Research project REMAP – Reliable Multimodal Adaptive Predictive Maintenance in a Changing World
How can we prevent heavy vehicles from breaking down? REMAP develops explainable AI that learns from complex workshop and sensor data, detects changes over time, and updates itself through feedback. The goal is reliable maintenance and sustainable transport.

Image: Zara Karazian.
Predictive maintenance helps prevent breakdowns by detecting problems before they occur. However, in the heavy-vehicle industry, turning such models into reliable real-world solutions remains challenging.
Workshop data are complex and fragmented, collected at irregular intervals, and often lack clear links between symptoms and repairs. In addition, vehicles operate under changing conditions, and failure data are limited.

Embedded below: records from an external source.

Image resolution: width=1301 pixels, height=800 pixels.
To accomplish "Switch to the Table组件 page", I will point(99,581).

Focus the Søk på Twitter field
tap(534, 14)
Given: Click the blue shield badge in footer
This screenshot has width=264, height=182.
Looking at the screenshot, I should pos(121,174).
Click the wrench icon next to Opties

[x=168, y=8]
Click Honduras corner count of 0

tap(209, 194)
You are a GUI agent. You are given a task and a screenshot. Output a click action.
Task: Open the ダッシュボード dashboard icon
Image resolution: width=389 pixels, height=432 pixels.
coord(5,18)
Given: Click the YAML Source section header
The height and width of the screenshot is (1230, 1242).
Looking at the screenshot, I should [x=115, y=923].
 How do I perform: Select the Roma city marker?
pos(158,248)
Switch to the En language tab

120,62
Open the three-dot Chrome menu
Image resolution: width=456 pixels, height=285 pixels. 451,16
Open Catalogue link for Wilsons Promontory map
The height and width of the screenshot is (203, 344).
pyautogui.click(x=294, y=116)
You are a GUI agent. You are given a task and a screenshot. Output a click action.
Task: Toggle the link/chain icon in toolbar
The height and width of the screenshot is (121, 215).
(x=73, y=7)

This project develops robust and explainable AI methods that can learn from multimodal data such as sensor readings, service records, and text. By detecting data drift, updating models through feedback loops, and enriching data using large language models, the project enables predictive maintenance systems that adapt over time.
The goal is to create trustworthy, production-ready solutions that increase component utilization, support individualized maintenance planning, and contribute to a more sustainable and efficient transport system.
The REMAP project builds on the RAPIDS project and brings together Traton AB, Stockholm University, KTH and Linköping University. We develop robust machine learning methods for generating, monitoring, and updating predictive maintenance models from complex, multimodal, and drifting workshop data.
REMAP is funded by Vinnova, Transport and mobility solutions – FFI.